Can somebody elaborate on the meaning of the quotes below.

If the code is actually run on the device well it doesn’t get send to place where the code is hosted - isn’t that correct?

Of course you should be aware of what is in the code so the code doesn’t copy your data to a malicious site - but if you are in control of the code then this shouldn’t be a problem, I expect.

Make Sure You Trust The Author If you’re using code written or hosted by someone else – make sure you trust the author. Experimental Code columns can access any data you pass to them so it’s important you are confident with where it’s going.

(in reality, the code runs on your device, but it’s useful to think of it this way :point_up_2:t3:)

So can you pass a secret key to e.g. Cloudinary exposed API in order to get hold on some data from your account there - without passing the secret key to the place where the code is hosted?

Or will the secret key be accessible on the device that runs the app - e.g. by inspecting the code?

The author of the Experimental Code column could, if they wanted to, add some code to send all information you send to it to some server they control, and do whatever they want with it, no matter where the code runs.

Suppose I make an Experimental Code column called “Validate Credit Card Number” and I share it here. While validating, that code column could make purchases with the credit card. It does not matter that the code is running on the device.

The best thing to do is copy and code columns that you want to use, so they are under your exclusive control. Then you can see for yourself exactly what the code does, and nobody can change it but you.

If this feature is popular, we will create some process to help you figure out which code columns are trusted by Glide, and which are not.


@david thanks. Think I understand. You just got to be in control of the code. Yes.

But when you run the code it is running on the users device - and do not send any data to the origin of the code, right?

That’s right, Glide does not send data to where the code column is hosted. It theory, this should even allow code columns to work offline (I haven’t tested that). But, the code could then do whatever it wants.

1 Like

@david is there any way where we can use external api which uses api keys/passwords- and not disclose the keys/passwords to the users (who might be inspecting the code). The api info is to be used by everybody of the app.

No, there is no safe way to do this yet.

What about if we use the Hell Yes-Code?

In my tests, I prefer to create my code using the Mark’s Yes-Code while it’s posible (it’s multi-use and reusable) instead of creating new code for each purpose/need.

If the API key is sent as parameter (part of code sent as string), isn’t it safer than write and show API Key in Function.js?

Gracias @david


Hola @Krivo

Are you able to test and inspect the code to find API key using my idea written above?

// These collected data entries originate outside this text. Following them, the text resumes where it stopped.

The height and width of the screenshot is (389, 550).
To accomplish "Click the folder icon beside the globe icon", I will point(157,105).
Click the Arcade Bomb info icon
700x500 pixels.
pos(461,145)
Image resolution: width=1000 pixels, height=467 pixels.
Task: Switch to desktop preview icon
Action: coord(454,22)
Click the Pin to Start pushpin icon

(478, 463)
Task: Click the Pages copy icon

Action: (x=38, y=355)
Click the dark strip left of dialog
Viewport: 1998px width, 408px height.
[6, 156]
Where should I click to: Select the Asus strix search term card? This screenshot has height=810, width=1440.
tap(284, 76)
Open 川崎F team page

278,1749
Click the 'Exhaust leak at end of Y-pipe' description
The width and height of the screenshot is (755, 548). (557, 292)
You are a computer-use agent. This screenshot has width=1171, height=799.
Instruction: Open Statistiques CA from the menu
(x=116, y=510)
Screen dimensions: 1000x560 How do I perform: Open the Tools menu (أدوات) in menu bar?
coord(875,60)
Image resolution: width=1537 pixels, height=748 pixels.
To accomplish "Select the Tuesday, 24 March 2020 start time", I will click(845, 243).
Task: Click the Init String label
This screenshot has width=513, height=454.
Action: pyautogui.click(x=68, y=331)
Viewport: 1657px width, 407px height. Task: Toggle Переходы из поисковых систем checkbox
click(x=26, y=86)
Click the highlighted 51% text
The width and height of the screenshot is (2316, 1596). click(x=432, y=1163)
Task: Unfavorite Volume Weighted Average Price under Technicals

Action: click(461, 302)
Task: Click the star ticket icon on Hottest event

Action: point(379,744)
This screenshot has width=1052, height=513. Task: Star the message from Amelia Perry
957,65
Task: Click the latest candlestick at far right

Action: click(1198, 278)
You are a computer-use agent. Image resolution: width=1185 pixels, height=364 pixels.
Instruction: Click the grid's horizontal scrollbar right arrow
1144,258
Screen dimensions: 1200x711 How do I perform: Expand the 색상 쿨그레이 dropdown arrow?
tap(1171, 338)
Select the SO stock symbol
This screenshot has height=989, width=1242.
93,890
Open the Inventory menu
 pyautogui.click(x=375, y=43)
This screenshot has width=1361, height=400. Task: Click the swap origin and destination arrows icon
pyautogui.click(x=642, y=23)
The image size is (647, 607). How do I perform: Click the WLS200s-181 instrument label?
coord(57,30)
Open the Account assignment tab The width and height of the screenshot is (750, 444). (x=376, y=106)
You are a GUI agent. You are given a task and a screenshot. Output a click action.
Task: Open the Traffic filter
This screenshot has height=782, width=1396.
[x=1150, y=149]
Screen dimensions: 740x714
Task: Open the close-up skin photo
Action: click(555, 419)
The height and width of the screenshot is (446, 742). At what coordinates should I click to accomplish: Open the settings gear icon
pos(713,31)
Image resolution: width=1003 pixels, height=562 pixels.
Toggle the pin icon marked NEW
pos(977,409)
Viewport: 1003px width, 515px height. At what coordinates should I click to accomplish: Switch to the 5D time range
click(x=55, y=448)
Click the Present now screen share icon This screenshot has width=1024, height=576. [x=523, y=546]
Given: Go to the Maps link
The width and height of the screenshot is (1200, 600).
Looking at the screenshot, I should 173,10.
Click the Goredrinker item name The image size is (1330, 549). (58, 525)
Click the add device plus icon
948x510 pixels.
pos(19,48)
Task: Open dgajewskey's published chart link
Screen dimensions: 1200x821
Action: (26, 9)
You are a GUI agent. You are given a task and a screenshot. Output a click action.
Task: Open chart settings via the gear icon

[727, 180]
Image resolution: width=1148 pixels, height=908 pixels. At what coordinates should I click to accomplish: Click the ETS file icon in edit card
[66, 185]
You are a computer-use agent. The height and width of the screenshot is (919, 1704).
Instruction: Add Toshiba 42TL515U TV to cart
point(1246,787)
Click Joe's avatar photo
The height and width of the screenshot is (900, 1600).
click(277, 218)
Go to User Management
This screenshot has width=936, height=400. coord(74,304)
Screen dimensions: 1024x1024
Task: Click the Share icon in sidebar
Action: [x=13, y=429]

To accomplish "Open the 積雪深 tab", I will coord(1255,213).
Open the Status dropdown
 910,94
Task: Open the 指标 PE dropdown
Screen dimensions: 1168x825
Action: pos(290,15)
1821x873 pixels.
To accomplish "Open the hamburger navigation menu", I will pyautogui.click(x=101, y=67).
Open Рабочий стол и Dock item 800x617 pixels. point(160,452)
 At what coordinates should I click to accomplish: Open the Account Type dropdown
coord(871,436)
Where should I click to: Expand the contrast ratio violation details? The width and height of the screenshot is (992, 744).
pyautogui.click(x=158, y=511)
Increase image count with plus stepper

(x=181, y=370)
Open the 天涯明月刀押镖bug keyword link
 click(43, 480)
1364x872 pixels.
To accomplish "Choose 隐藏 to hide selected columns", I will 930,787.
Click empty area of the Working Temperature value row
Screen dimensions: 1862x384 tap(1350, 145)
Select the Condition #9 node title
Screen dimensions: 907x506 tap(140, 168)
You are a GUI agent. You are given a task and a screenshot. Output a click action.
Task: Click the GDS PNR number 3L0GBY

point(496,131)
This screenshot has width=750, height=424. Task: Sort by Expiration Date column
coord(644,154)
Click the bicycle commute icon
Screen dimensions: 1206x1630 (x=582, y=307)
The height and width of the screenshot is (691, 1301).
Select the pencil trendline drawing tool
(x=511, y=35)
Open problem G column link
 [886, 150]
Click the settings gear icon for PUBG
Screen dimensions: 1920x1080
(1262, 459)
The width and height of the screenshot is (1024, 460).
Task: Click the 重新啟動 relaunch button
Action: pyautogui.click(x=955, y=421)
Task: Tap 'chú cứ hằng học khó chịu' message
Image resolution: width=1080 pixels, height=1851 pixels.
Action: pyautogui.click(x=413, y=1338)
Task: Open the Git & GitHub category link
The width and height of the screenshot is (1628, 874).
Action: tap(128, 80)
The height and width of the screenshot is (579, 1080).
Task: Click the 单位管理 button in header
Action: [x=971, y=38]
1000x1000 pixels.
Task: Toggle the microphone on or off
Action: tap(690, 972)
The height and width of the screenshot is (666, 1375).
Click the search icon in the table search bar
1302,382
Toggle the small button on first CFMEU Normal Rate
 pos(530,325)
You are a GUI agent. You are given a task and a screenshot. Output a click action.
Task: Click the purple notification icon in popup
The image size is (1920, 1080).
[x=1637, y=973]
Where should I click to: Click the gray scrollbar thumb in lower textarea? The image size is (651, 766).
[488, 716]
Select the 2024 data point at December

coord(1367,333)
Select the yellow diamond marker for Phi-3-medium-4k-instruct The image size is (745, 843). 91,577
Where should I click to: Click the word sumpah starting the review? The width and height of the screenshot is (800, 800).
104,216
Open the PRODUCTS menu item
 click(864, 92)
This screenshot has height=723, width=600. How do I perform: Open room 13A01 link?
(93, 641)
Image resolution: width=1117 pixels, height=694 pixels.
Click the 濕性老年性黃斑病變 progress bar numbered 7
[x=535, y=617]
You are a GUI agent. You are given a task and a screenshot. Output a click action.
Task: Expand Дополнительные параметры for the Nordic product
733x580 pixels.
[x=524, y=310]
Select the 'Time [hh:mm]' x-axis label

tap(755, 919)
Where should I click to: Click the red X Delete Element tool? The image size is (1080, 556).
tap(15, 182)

The trick is use the Hell Yes-Code otherwise, we have a big security problem.


@gvalero i’m not a great hacker :wink:
Anyhow, you didn’t supply a link to an app so I cannot try it out. What are you connecting to - to google maps?

@gvalero If you pass the API key into the Code column through a parameter, then only people who can access the app can potentially see the API key.

If the column code is loaded before going offline, the Code column will work offline as long as it doesn’t require the network.

@mark so if the user opens the app at a computer then he will be able to inspect the code and find the api key?


@mark ok. So no secure way to pass on a api key by use of experimental column. It would be so fantastic to be able to connect to an external api where you need to provide api key/secret. It would open up a lot of new possibilities. Hope you are considering how to do that.

1 Like

There is no secure way to do that when the code runs on the user’s device.

@mark but Glide can (in the future) create an api column that is secure? Isn’t that correct?

Or we can at the moment use a webhook to e.g. integromat which does the retrieval of data from the 3rd party api - and then integromat could send the data back to glide (through google sheets at the moment). If Glide could retrieve data directly in Glide tables then we would have a fast and secure solution as well.

1 Like

I think the problem is solved!.. until some of Glide’s top experts will hack my SAMPLE … LOL
PM me the API key if you can find it… and I will start working on a new solution.